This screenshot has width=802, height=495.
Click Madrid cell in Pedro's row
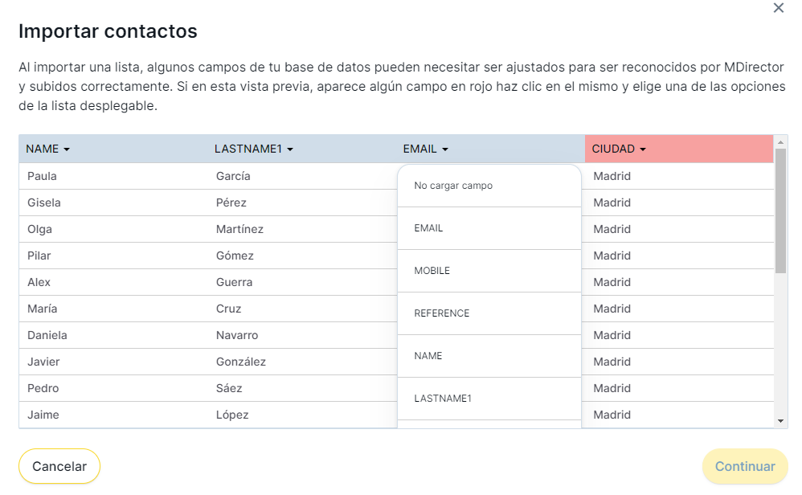612,388
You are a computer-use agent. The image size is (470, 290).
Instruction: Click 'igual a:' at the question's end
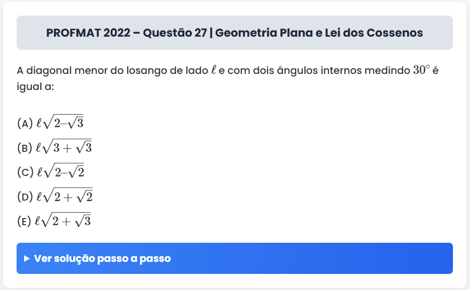pos(35,87)
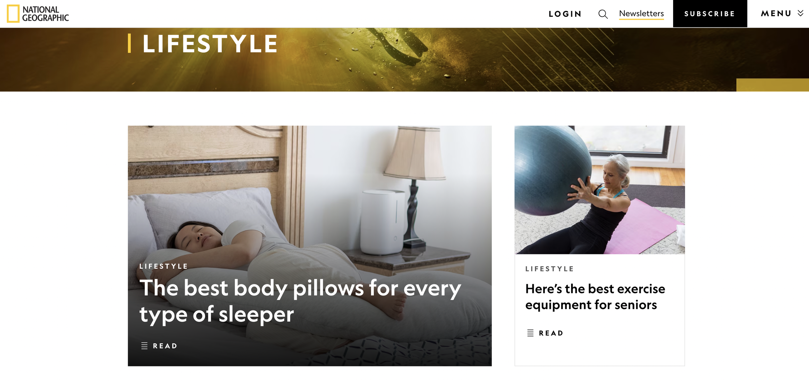
Task: Open the body pillows article headline
Action: coord(300,301)
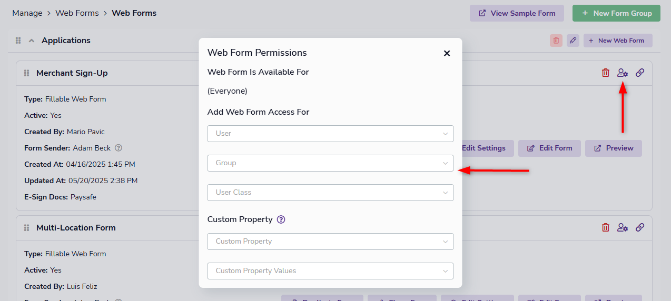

================================

Would you retype exactly the lines running from the line that contains "You are a computer-use" through the end of the listing above, both included? Skip every picture.

## Exercise solution
You are a computer-use agent. The image size is (470, 290).
Instruction: Click 'igual a:' at the question's end
pos(35,87)
Task: Open the body pillows article headline
Action: coord(300,301)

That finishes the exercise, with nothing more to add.